North Carolina’s Department of the State Treasurer inked its first private equity commitment under Dale Folwell, whose 2016 election campaign attacked the steep investment fees the state’s pension funds pay to alternative-asset managers.

At a May 17 Investment Advisory Committee meeting, the Treasurer’s investment management disclosed a $1.25 billion commitment to a series of funds managed by Landmark Partners, a secondaries PE firm that specializes in buying stakes in mature PE vehicles.

North Carolina, which committed $1.3 billion to PE funds in 2016, didn’t allocate a penny to PE in 2017, Folwell’s first year at the helm of the state’s $97.9 billion pension system.

Folwell promised to cut the fees North Carolina pays to investment managers by $100 million during the campaign. Private equity fees are “like an onion,” Folwell told The Wall Street Journal earlier this year. “The more you peel it, the more you find.”

North Carolina paid roughly $150 million in PE and real estate management fees in the fiscal year ended June 30, 2017. Incentive fees, which include carried interest, totaled more than $106 million.

The system rebooted its PE program with a commitment to Landmark because of the attractive risk-adjusted returns offered by the firm’s investment products, in addition to favorable economic terms, spokeswoman Stephanie Hawco wrote in an email.

Because they invest in mature PE assets, secondary funds typically take less time to deliver cash returns to their LPs.

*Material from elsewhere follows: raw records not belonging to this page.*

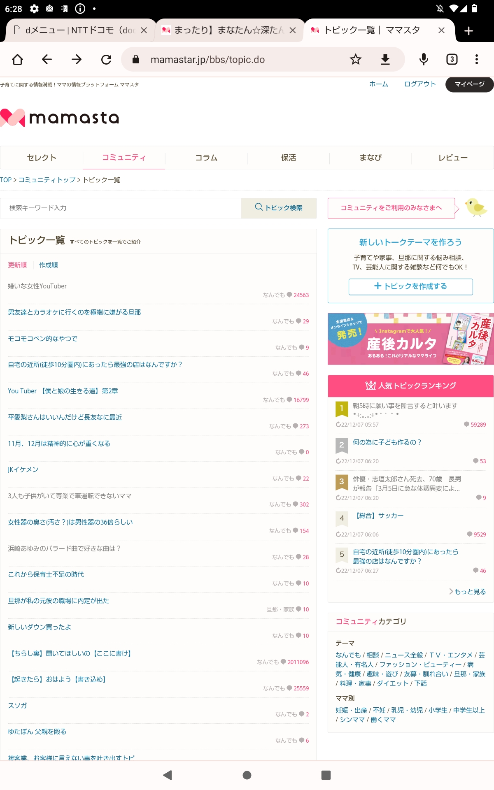
Task: Switch to the コラム navigation tab
Action: pos(206,158)
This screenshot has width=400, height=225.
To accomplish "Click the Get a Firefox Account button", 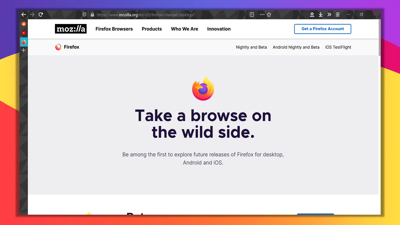I will point(323,29).
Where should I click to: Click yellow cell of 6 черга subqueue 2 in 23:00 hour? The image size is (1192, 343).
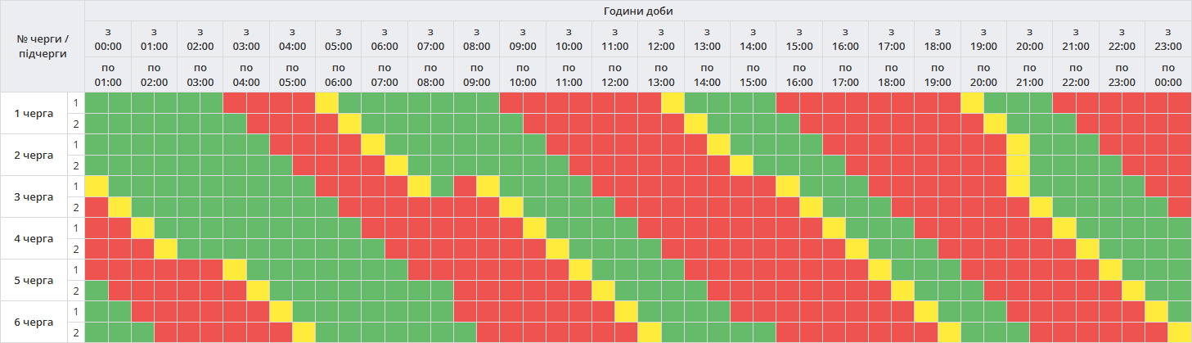click(x=1180, y=332)
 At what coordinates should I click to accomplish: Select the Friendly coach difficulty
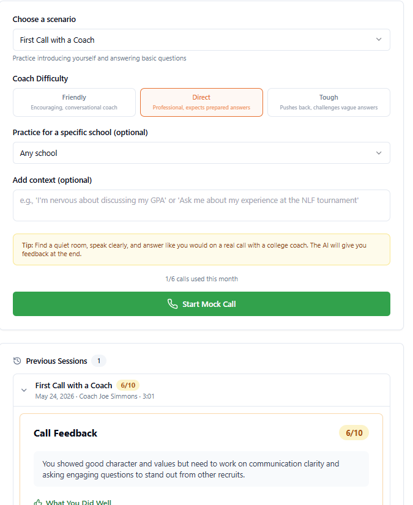point(74,103)
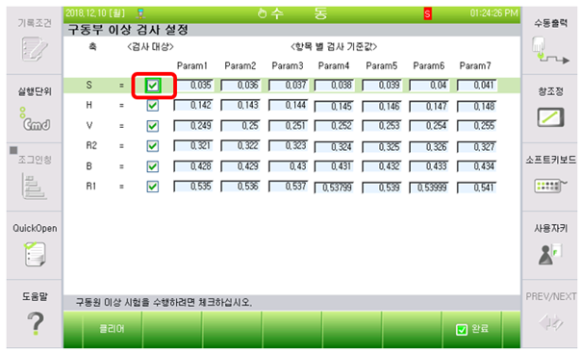This screenshot has width=582, height=352.
Task: Click the 클리어 clear button
Action: click(x=113, y=329)
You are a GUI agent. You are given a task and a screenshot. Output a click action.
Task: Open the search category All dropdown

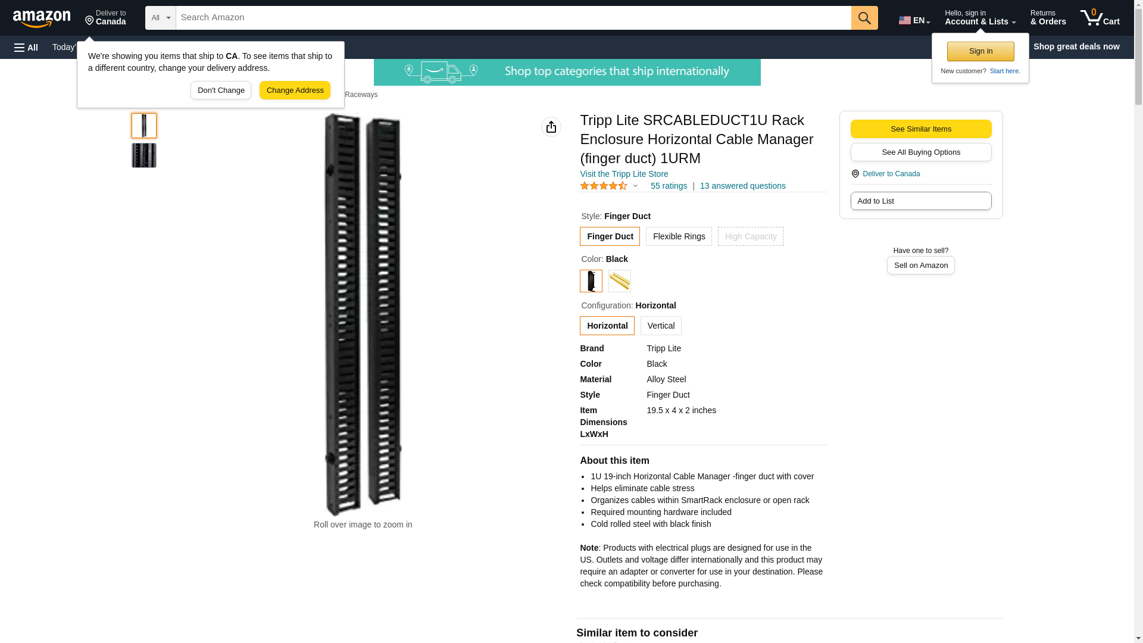pyautogui.click(x=161, y=18)
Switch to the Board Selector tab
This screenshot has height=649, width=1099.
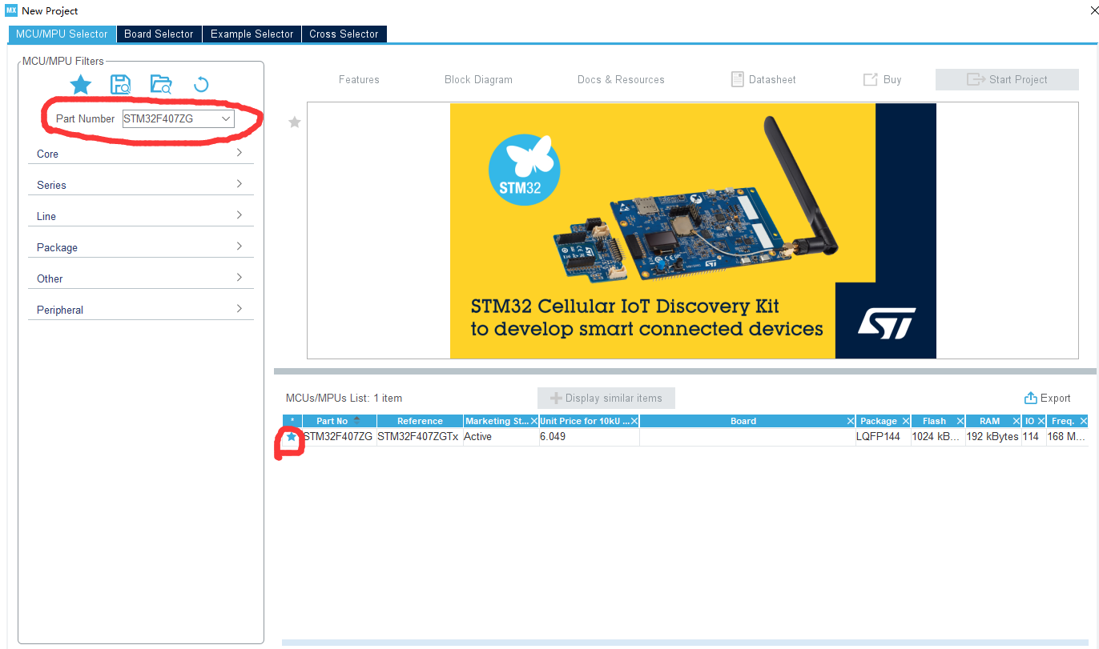click(158, 34)
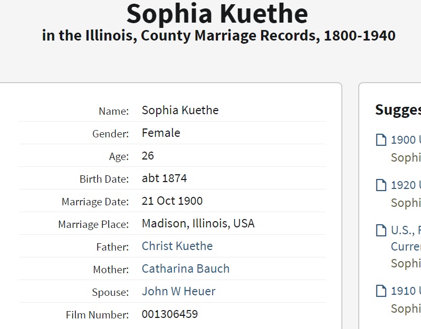Open the 1900 suggested record link
Screen dimensions: 421x329
pyautogui.click(x=405, y=140)
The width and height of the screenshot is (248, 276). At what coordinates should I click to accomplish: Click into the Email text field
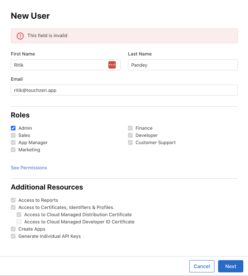(124, 90)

North Carolina is sourcing its $1.25 billion commitment from two of its asset classes, with $800 million flowing through its PE platform and $450 million flowing through its investments in inflation-sensitive assets — which include investments that protect the pension fund against the effects of inflation.

The retirement system structured the commitment as a hybrid of a separate account and allocations to Landmark’s traditional commingled funds.

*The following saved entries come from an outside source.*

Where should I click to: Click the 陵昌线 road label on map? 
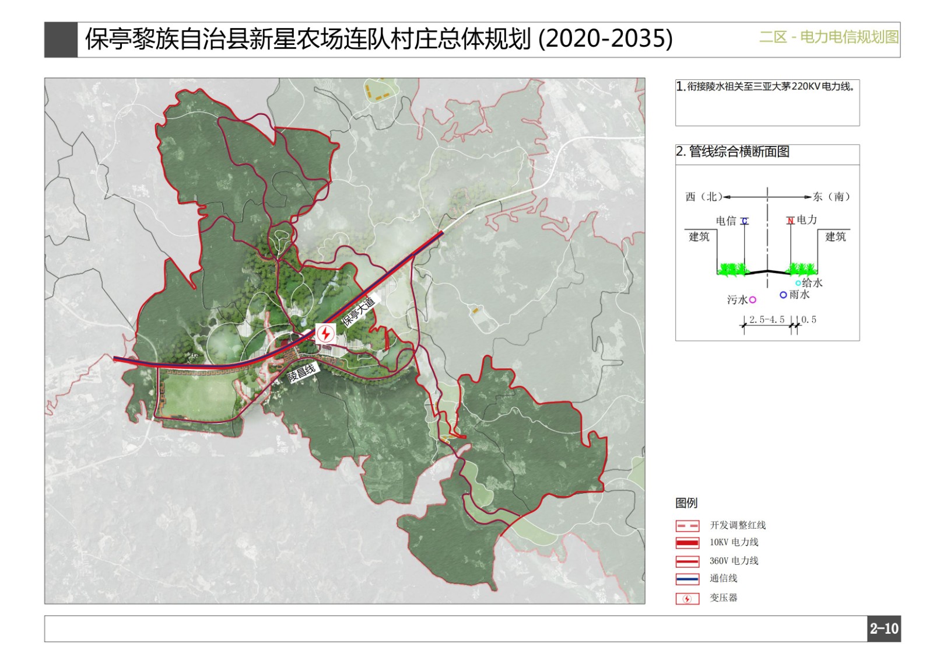pos(301,372)
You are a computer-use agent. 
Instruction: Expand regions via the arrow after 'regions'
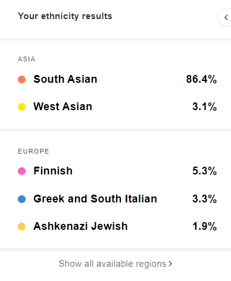coord(170,264)
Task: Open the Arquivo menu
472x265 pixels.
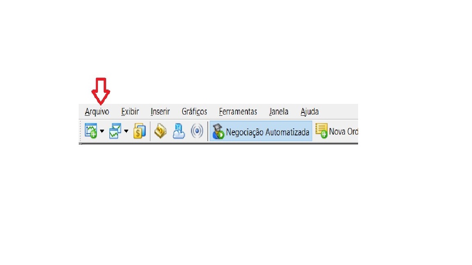Action: pos(97,112)
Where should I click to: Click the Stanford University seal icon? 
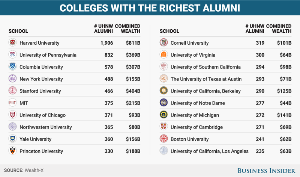pos(13,91)
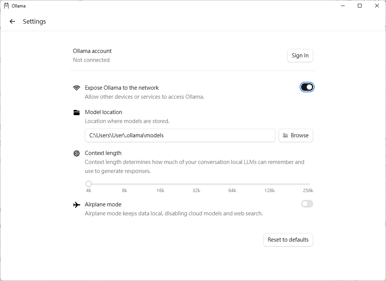Set context length to 32k

click(196, 184)
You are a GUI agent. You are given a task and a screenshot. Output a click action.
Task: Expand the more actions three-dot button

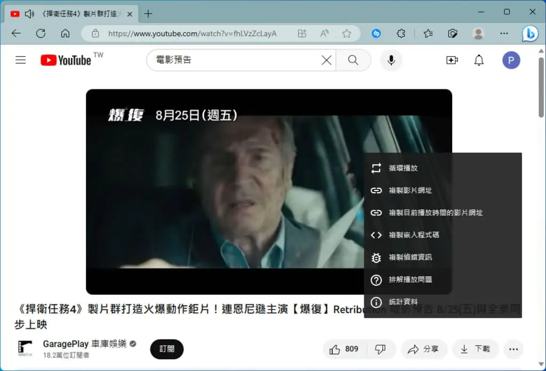pyautogui.click(x=513, y=349)
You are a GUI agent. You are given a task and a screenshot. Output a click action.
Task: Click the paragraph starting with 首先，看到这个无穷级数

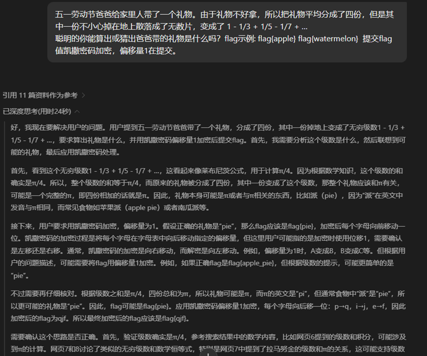click(x=207, y=189)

The investments made through Landmark Equity Partners XVI Opportunities, which can invest in individual companies in addition to PE-fund stakes, require North Carolina’s approval, Hawco wrote. (See chart.)

North Carolina’s Landmark Commitments
Private Equity
Fund Amount
Landmark Equity Partners XVI $300 mln
Landmark Equity Partners XVI Opportunities $300 mln
Landmark Equity Partners XVI Overflow $200 mln
Inflation Sensitive
Fund Amount
Landmark Real Assets Fund II $250 mln
Landmark Real Estate Partners VIII $125 mln
Landmark Real Estate Partners VIII Overflow $75 mln
Source: North Carolina Department of the State Treasurer

North Carolina started investing in PE in 1988. The portfolio has delivered an 8.24 percent internal rate of return since inception. Its post-2009 portfolio, which includes 49 funds, was performing better, at a 14.34 percent IRR.